Airport Capital Needs Growing, FAA Warns

The capital needs of airports across the country are expected to grow significantly during the next five years, the Federal Aviation Administration warned in a report issued yesterday.

The National Plan of Integrated Airport Systems, a biennial report compiled by the FAA and presented to Congress this week, estimates there will be $49.7 billion of federal airport improvement grant-eligible infrastructure development over the next five years - an increase of 21% or $8.5 billion over the report issued two years ago.

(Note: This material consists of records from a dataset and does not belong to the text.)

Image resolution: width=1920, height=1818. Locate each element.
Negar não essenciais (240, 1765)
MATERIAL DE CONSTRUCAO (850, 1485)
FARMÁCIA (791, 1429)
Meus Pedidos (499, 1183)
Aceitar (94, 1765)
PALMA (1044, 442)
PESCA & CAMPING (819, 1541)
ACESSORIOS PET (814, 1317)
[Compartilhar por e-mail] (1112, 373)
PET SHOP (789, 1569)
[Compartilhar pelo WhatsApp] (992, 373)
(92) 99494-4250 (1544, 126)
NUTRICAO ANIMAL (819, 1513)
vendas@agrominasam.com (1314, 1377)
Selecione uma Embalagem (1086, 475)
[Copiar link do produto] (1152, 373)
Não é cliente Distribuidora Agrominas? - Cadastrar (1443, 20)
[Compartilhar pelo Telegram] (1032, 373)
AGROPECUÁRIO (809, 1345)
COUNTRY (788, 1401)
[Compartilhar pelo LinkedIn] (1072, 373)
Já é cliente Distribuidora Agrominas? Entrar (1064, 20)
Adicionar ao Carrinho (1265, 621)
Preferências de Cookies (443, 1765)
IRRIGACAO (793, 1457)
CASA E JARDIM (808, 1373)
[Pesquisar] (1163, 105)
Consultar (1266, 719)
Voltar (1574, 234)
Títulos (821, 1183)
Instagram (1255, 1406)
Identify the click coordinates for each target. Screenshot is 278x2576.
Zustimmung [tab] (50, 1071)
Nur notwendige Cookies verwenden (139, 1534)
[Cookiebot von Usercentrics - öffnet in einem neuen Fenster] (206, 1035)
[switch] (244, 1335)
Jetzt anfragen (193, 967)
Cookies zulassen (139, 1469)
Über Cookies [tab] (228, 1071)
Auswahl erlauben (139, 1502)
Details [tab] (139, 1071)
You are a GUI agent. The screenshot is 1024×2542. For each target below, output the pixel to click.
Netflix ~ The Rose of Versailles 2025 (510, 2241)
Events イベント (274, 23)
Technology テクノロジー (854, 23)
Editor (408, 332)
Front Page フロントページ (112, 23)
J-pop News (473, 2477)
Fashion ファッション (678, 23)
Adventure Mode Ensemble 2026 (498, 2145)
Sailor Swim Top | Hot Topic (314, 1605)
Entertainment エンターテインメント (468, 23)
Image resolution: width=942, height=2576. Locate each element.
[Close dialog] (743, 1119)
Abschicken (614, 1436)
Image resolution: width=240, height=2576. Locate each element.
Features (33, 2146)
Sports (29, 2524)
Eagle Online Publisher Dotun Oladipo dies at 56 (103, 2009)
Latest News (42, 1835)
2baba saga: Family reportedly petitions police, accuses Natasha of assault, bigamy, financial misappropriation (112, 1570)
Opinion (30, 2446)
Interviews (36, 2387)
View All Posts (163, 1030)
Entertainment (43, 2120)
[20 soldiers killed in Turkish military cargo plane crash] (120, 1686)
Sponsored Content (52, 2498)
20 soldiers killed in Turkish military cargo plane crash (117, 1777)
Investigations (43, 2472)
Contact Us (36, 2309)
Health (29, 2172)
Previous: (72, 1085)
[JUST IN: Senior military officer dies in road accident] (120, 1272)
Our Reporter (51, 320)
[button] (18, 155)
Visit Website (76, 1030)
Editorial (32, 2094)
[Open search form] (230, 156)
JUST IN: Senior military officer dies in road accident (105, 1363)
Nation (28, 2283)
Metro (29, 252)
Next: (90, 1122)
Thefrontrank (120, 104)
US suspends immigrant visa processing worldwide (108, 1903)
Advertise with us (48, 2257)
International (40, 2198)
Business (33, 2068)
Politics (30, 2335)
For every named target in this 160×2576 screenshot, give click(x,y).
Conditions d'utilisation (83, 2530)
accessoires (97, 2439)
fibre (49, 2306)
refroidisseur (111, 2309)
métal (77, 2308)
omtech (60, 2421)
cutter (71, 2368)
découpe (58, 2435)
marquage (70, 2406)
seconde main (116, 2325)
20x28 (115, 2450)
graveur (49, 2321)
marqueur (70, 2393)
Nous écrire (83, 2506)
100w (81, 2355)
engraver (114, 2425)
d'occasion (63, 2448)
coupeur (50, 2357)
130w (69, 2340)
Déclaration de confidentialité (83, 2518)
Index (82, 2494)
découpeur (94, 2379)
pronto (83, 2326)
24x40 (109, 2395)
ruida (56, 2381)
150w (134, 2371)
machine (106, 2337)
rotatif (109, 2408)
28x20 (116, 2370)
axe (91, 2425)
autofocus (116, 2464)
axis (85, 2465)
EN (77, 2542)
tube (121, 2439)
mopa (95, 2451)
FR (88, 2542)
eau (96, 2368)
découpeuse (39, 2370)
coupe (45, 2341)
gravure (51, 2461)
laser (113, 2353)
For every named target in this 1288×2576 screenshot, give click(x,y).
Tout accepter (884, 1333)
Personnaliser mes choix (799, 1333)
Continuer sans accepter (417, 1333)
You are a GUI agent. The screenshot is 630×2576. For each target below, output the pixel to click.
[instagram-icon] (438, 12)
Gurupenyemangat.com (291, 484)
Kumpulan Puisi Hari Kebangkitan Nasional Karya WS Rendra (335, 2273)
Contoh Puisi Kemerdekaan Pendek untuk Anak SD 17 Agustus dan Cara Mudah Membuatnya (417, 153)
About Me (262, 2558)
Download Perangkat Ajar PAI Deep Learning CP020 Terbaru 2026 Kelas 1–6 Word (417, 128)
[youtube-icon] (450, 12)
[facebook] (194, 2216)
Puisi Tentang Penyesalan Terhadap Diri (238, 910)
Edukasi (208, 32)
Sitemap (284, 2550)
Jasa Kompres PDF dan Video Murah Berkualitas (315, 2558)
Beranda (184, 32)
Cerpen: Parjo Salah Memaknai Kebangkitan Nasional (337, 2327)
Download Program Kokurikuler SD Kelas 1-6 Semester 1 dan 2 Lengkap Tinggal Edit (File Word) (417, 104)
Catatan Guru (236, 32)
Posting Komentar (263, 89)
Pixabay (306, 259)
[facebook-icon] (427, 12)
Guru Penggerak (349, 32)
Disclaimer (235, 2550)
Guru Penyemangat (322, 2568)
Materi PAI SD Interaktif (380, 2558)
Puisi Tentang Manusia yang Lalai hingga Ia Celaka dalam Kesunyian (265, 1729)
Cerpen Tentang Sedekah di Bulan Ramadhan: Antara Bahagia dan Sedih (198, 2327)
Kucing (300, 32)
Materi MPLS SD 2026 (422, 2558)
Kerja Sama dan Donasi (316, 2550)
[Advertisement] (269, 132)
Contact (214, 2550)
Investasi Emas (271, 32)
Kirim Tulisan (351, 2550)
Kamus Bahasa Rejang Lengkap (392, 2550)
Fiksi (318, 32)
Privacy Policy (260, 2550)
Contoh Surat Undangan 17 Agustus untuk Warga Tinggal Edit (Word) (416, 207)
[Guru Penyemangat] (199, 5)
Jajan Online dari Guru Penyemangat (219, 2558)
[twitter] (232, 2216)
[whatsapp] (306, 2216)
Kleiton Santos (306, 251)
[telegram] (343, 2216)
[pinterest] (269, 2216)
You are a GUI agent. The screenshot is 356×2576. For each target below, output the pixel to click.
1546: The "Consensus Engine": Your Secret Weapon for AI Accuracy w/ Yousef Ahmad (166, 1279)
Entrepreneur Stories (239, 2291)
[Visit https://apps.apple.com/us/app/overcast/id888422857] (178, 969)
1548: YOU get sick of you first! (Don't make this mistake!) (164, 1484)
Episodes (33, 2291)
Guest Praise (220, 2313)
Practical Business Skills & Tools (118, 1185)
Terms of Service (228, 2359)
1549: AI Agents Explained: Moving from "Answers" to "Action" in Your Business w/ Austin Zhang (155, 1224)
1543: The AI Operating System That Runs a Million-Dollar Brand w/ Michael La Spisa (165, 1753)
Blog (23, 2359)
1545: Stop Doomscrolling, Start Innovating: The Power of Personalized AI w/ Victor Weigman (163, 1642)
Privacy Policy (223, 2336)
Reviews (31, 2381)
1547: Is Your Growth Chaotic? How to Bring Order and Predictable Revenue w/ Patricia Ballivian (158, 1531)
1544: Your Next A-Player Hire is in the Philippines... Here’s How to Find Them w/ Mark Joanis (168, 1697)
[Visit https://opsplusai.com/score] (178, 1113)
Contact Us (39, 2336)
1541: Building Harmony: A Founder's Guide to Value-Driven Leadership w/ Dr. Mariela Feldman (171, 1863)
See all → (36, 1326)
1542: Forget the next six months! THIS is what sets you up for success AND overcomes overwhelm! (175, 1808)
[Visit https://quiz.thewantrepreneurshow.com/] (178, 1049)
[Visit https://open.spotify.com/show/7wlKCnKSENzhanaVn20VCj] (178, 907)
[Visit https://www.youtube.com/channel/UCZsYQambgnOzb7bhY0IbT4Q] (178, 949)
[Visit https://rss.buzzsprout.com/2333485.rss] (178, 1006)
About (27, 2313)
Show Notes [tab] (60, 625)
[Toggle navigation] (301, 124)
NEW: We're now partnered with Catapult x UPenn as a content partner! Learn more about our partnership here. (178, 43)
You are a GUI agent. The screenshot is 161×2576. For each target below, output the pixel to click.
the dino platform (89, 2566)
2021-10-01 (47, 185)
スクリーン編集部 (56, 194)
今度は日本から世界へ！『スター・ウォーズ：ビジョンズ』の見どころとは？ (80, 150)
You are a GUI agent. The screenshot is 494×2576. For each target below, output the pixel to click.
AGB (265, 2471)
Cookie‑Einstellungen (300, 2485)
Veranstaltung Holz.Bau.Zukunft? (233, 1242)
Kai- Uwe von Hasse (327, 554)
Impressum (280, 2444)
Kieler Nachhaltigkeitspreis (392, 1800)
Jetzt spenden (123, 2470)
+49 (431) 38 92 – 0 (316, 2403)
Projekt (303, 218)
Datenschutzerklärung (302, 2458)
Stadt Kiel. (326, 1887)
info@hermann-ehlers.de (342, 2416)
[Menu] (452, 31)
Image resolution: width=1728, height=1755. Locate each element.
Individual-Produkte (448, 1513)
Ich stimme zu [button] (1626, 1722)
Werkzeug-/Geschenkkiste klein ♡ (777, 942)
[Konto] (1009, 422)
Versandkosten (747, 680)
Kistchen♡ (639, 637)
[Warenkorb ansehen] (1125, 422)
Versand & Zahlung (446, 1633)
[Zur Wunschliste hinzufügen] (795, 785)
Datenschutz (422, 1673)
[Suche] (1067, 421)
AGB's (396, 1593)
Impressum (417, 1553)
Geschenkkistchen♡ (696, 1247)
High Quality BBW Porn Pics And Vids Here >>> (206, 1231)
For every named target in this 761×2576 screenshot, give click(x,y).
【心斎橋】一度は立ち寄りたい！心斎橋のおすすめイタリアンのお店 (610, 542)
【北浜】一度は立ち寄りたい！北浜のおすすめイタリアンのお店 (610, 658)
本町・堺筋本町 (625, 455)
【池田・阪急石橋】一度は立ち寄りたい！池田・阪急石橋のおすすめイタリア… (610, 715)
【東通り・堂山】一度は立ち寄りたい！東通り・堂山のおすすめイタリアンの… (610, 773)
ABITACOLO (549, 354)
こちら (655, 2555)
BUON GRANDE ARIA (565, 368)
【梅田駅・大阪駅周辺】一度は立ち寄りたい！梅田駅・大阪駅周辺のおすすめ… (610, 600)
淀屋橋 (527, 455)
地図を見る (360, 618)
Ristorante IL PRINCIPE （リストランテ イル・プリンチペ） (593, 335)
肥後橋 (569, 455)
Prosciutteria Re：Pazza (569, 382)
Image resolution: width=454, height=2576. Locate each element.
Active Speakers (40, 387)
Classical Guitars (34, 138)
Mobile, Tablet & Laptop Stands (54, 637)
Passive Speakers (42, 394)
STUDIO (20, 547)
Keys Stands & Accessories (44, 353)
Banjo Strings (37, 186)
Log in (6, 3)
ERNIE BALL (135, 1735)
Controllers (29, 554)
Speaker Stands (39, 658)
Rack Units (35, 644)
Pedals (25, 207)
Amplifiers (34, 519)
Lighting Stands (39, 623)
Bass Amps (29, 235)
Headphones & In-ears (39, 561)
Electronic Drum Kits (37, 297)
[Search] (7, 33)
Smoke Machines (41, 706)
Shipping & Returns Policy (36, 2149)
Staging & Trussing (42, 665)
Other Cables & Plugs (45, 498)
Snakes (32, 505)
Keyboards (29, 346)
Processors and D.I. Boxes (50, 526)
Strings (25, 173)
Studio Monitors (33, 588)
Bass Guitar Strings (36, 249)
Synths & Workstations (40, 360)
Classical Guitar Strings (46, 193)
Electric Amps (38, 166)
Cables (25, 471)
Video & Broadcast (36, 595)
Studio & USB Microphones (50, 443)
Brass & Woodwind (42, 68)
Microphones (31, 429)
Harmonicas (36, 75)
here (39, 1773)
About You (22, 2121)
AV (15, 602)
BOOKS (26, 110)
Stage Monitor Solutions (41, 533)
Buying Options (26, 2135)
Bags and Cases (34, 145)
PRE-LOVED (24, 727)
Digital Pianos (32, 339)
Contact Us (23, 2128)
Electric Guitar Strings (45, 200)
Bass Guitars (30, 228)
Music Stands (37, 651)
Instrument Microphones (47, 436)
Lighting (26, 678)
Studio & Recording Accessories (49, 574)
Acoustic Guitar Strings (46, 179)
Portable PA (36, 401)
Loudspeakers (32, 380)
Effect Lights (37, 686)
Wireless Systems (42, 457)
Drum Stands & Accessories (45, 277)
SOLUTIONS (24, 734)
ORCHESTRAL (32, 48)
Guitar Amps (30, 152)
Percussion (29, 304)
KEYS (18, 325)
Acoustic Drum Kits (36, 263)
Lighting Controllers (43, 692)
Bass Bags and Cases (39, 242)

At the same time, funding for the airport improvement program has largely flattened out between about $3.5 billion and $3.9 billion in the past few years.

The primary purpose of the report is to help guide the FAA in determining how the AIP funds should be allocated.

The FAA decides which programs are eligible for AIP funding based on need rather than how much spending authority Congress will provide through appropriations bills, according to Charles Everett, manager of the FAA's national planning and environmental division.

The report is a snapshot of airport plans, limited to projects that the FAA has deemed eligible for AIP funds. The report does not encompass all capital plans for all commercial airports, but includes 3,356 existing and 55 proposed airports.

The steep rise in projected need for airport infrastructure in this year's report can be attributed in part to rising construction costs - up 6.5% in July compared with the same time last year, according to the American Association of Airport Executives. But of the projects included in the report, the FAA found 39% were for capital projects to support expected increases in travel. Capacity-related development takes the largest share of projects for large hub airports in the report.

Other factors such as airline service cuts and high fuel costs contribute to the overall finance picture for airports as well.

Everett said that despite the growing airport infrastructure requirements, the current financial crisis is hurting state and local governments' ability to bond-finance such projects.

"A lot of our airport sponsors are finding it's difficult to get credit or difficult to get bonding" because of uncertainty in the economy, Everett said.

Some operators, such as the Metropolitan Washington Airports Authority, have foregone bond issuance for airport projects and instead have chosen to pay for them with cash, Everett said.

Airport lobbyists believe that the report underscores the need for more AIP authorizations from Congress.

"We need more revenue to deal with these things," said Brad Van Dam, vice president of federal affairs for the American Association of Airport Executives Airport Legislative Alliance.

Three main sources of airport funding are AIP grants, passenger facilities charges, and bonds.

"If the current financial situation persists, that will force [airports] to rely on the other two sources" instead of bonds, Van Dam said.

The AAAE has been pushing for several policy changes to deal with the funding crunch such as reclassifying private-activity bonds for airport projects as public-purpose bonds, allowing advanced refunding for bonds as way to lower borrowing costs, and raising the current $4.50 cap on passenger facilities charges.

Under the AIP, the federal government provides grants to public agencies and in some cases private entities, to plan and develop airports for public use. Capital improvement and repair projects are eligible for AIP funding, as are the necessary planning, surveying, and design services for projects.

Grants from the AIP are sometimes used to back tax-exempt bonds, but more often to supplement other funding sources, such as bond proceeds.

The program draws from an airport and airway trust fund that relies on revenue from sources such as user fees and fuel taxes. States, the District of Columbia, and Puerto Rico were allocated a combined total of about $268 million in AIP funding during the fiscal year that ended Tuesday. AIP grants pays for about 75% of project costs for large and medium primary hub airports, and about 95% of eligible costs for smaller airports.

The FAA and AIP operate under a stopgap funding authorization that will expire at the end of March. Signed into law Tuesday night, the FAA extension includes $1.95 billion in AIP grants among other provisions.

The House approved a multi-year FAA bill last September, but Congress did not settle the differences between that bill and a version approved last summer by the Senate Commerce Committee and Finance Committee.